Certains rétorqueront qu'une telle mesure est vouée à l'échec. Les Anglo-québécois ont en effet le droit de contrôler leur réseau scolaire en vertu des interprétations que la Cour suprême a faites de l'article 23 de la charte canadienne des droits et libertés. Si Québec forçait les commissions scolaires à augmenter le nombre de classes d'immersion, celles-ci pourraient contester devant les tribunaux.

Cet argument ne devrait pourtant pas arrêter un parti qui se veut le défenseur des intérêts supérieurs du Québec. La charte nous a été imposée de façon illégitime en 1982 suite à un jugement de la Cour suprême qui a privé le Québec de son droit de veto, ce qui avait ouvert la porte à un rapatriement constitutionnel sans l'accord des Québécois. Si René Lévesque avait pu, il aurait utilisé l'arme du veto pour faire avorter la charte. Pourquoi? Parce que Pierre Trudeau a inclus dans celle-ci des droits linguistiques et des dispositions sur le multiculturalisme que les tribunaux ont aussitôt interprété dans un sens défavorable aux intérêts du Québec en matière de langue et de culture. De plus, l'interférence des juges a porté atteinte à la compétence exclusive du Québec en matière d'éducation.

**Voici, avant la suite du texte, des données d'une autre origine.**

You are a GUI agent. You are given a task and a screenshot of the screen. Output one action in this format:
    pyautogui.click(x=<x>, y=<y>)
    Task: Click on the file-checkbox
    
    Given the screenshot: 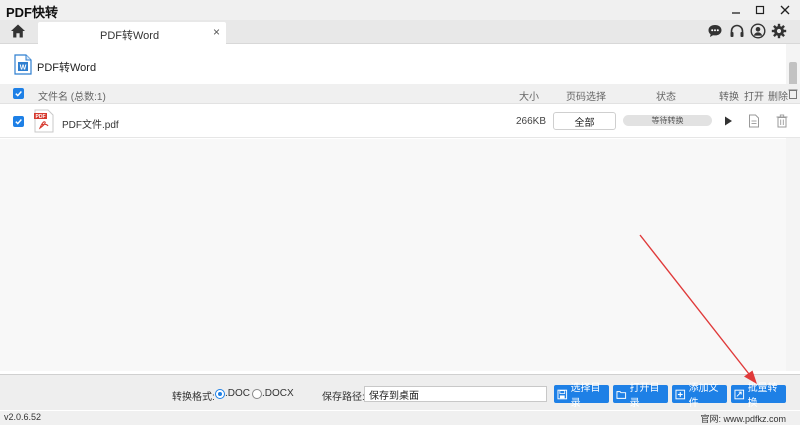 What is the action you would take?
    pyautogui.click(x=18, y=122)
    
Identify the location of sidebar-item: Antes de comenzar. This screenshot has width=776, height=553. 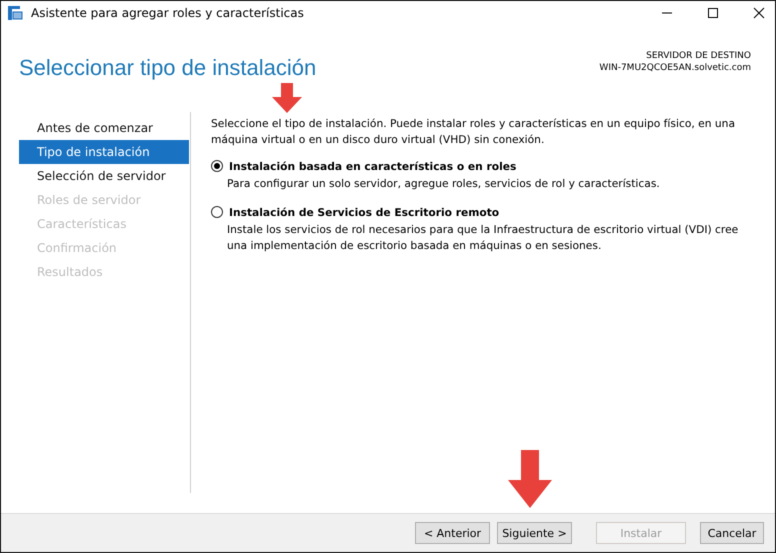
(104, 128).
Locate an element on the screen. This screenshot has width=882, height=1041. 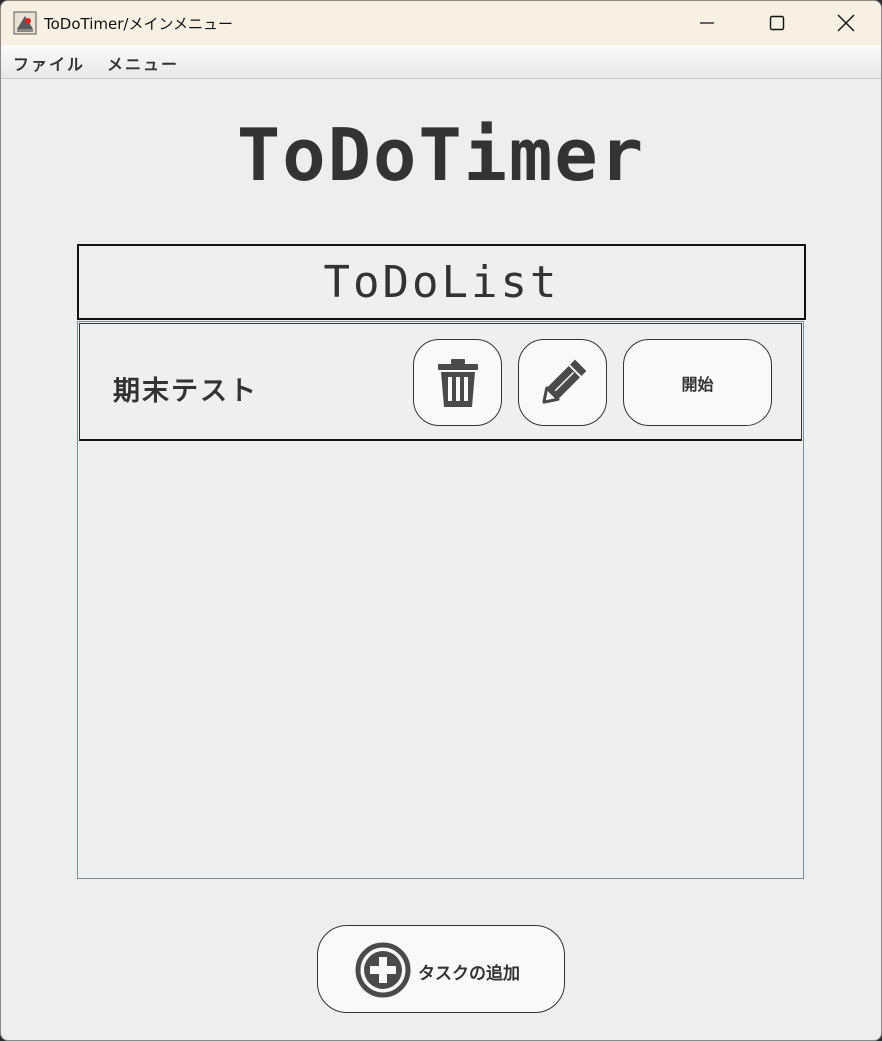
plus-circle-icon is located at coordinates (383, 970).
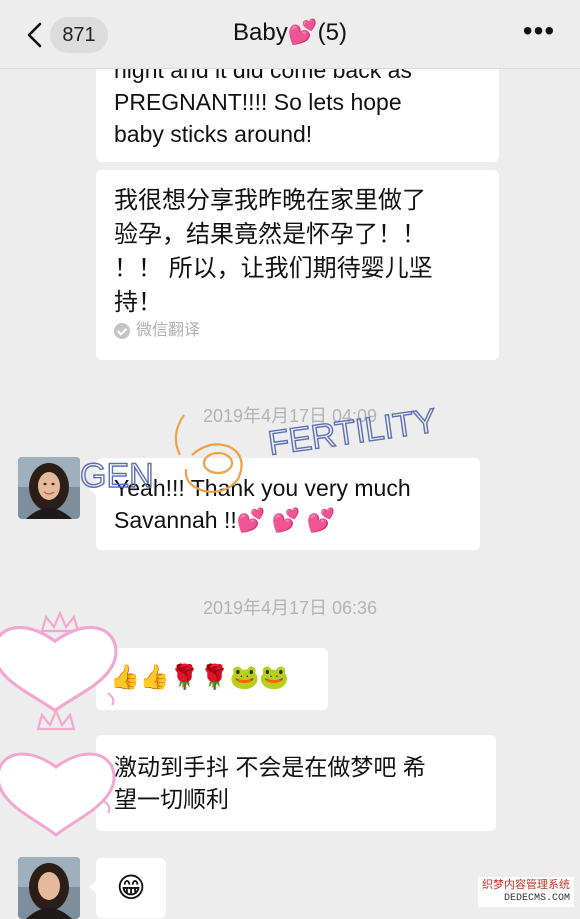 The height and width of the screenshot is (919, 580). Describe the element at coordinates (270, 767) in the screenshot. I see `message-line: 激动到手抖 不会是在做梦吧 希` at that location.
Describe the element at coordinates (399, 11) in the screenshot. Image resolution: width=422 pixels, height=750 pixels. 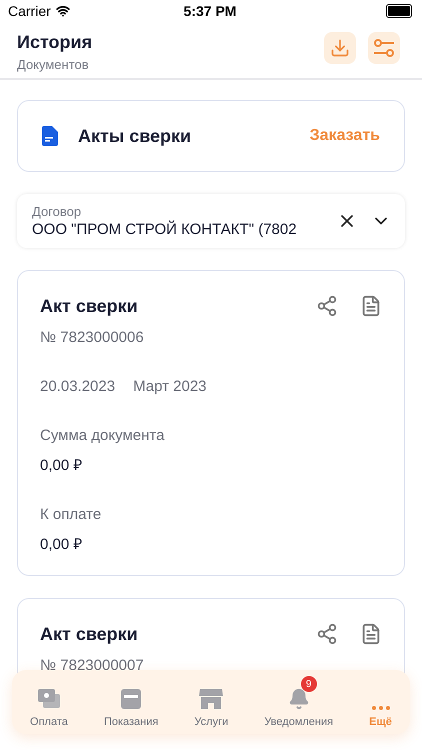
I see `battery-icon` at that location.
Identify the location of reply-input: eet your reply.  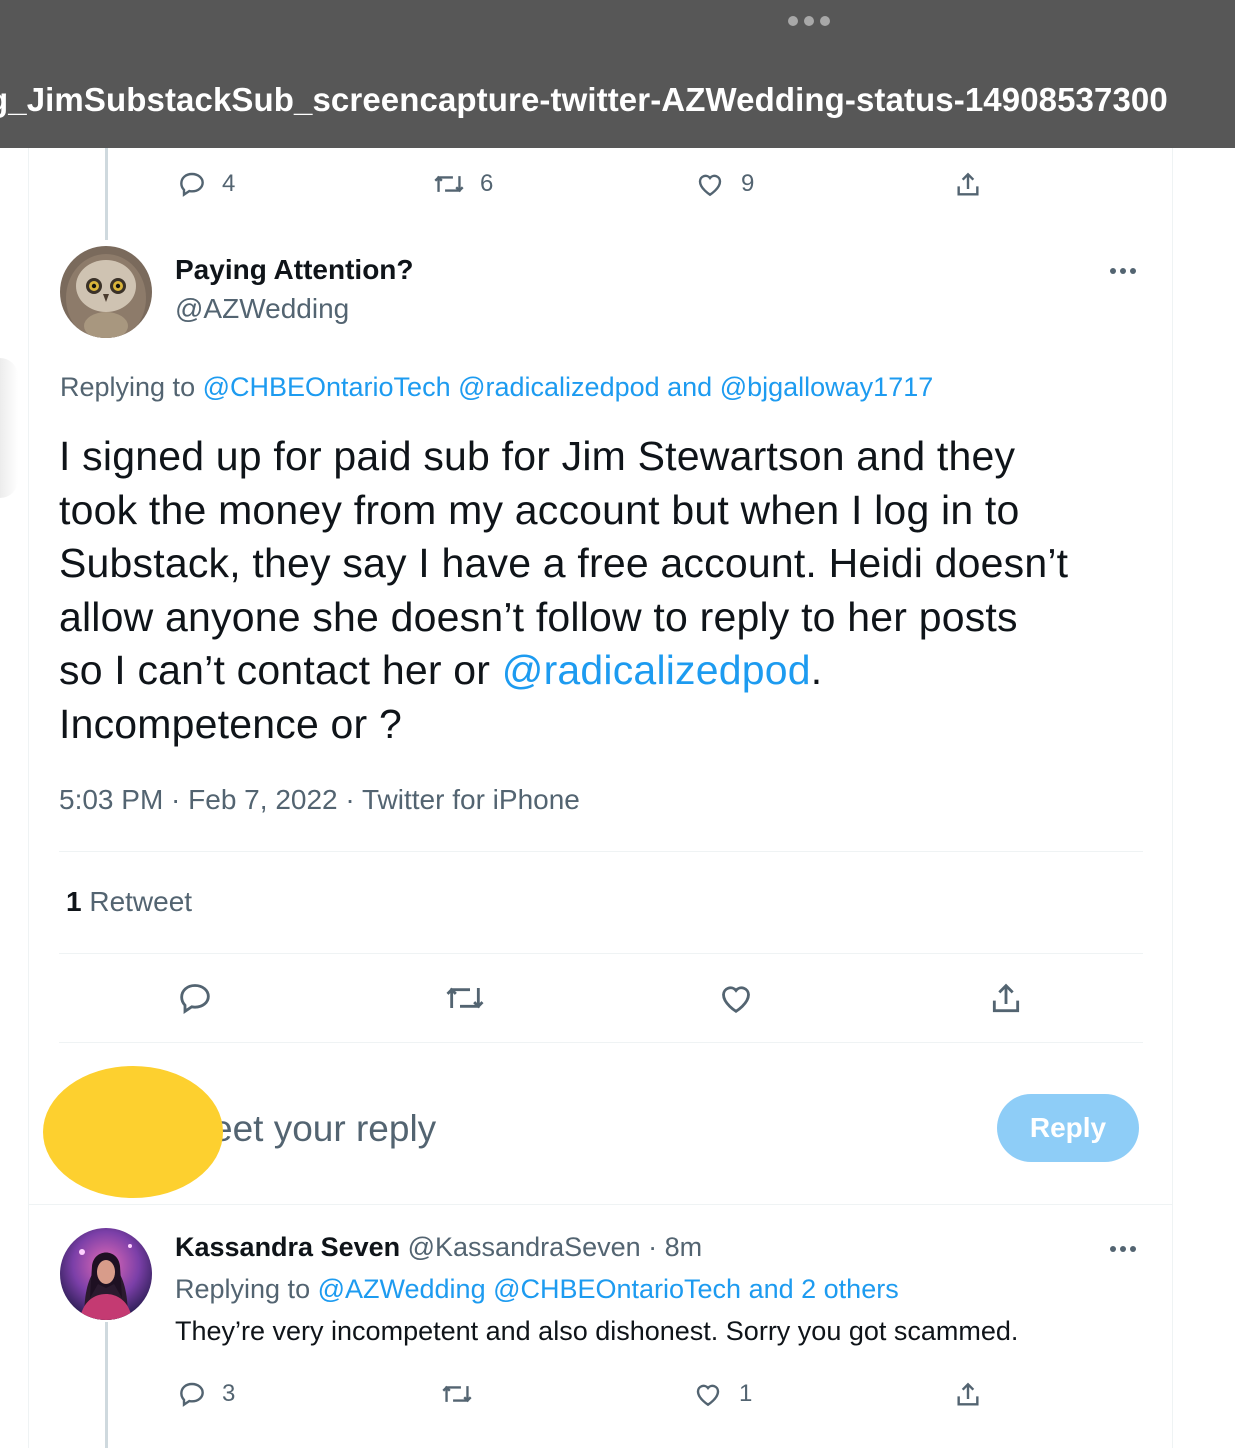
(324, 1129).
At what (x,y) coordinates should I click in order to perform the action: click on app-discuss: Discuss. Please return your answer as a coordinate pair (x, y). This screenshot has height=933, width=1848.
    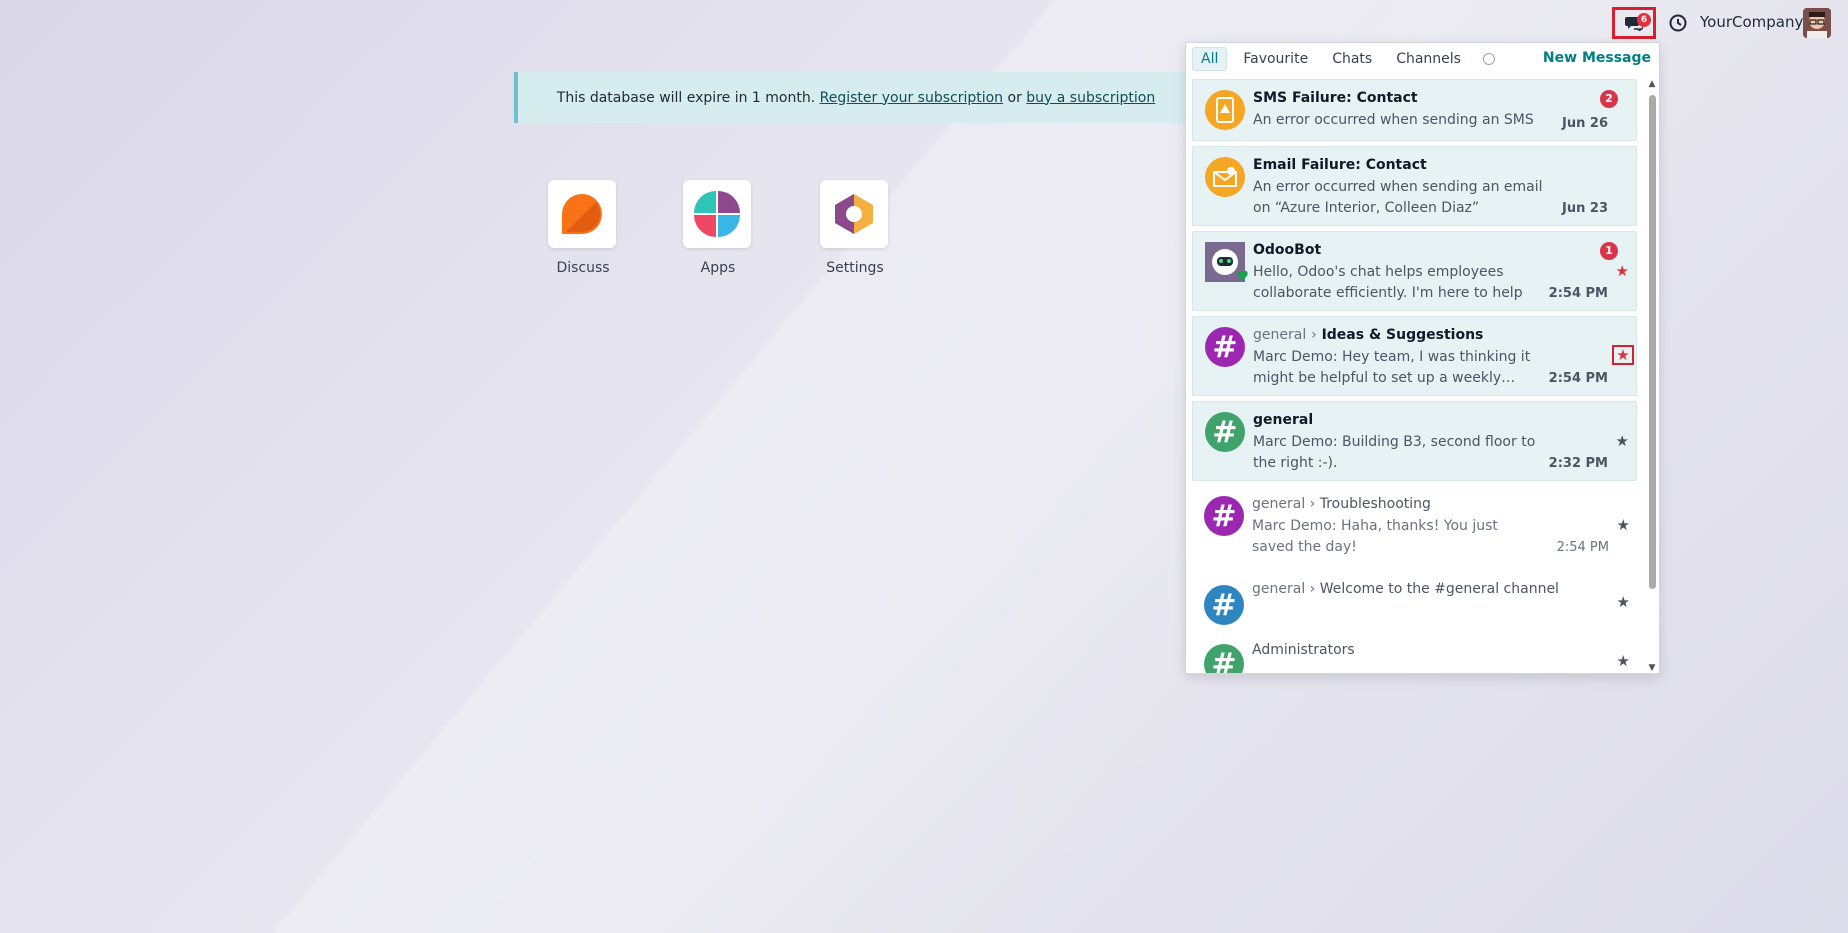
    Looking at the image, I should click on (583, 228).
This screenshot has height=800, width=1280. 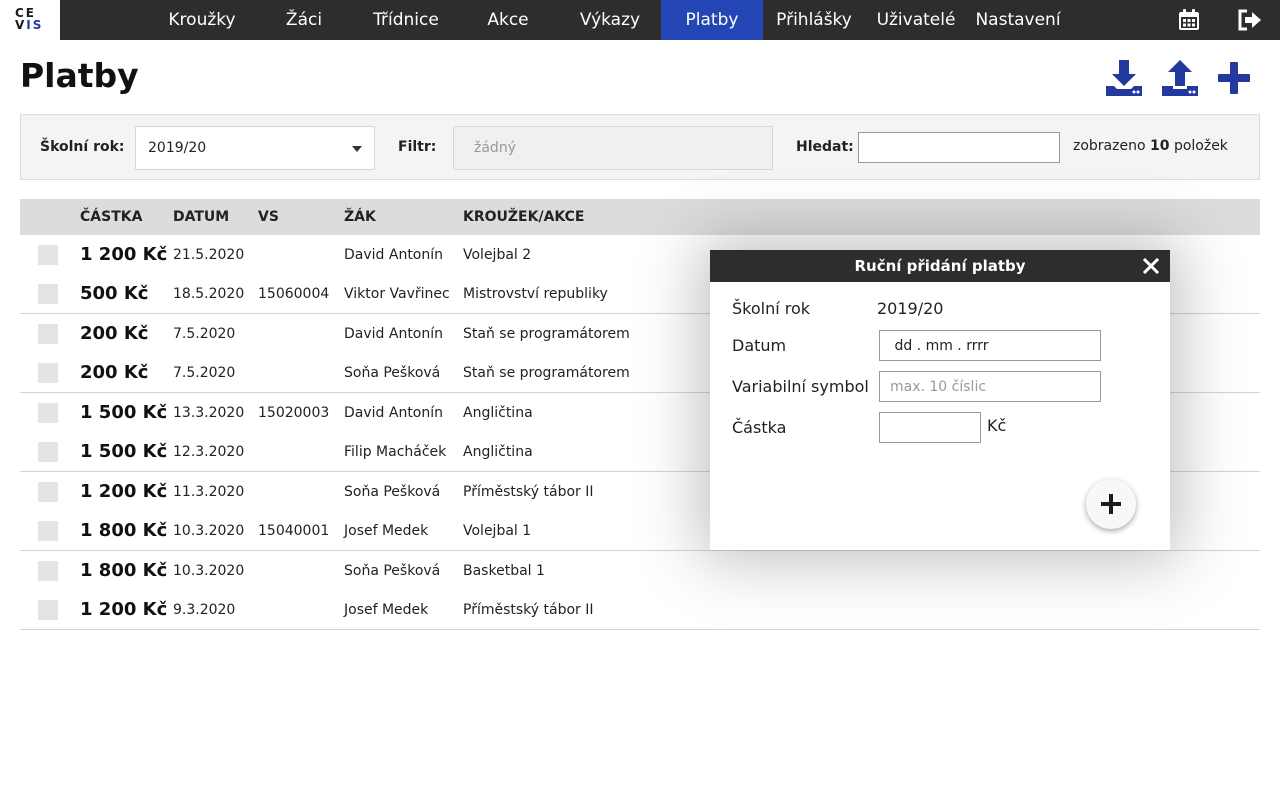 I want to click on column-header-vs: VS, so click(x=268, y=217).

On comprend mal pourquoi le Parti québécois ne veut pas reprendre ce débat fondamental en forçant les commissions scolaires anglophones à mettre en place plus de programmes d'immersion. Certes un éventuel gouvernement péquiste pourrait bien voir la Cour suprême lui barrer la route. Dans un tel cas il pourrait alors exiger un amendement bilatéral à la constitution comme il l'avait fait sous Lucien Bouchard pour mettre en place les commissions scolaires linguistiques. Cela constituerait une exigence bien plus fondamentale que de demander le rapatriement des pouvoirs en matière de main-d'œuvre comme le fait actuellement Pauline Marois. Est-ce trop demander au PQ de mieux comprendre comment défendre le français et de ne pas oublier qu'il est primordial de poser des gestes pour s'opposer à la loi constitutionnelle de 1982?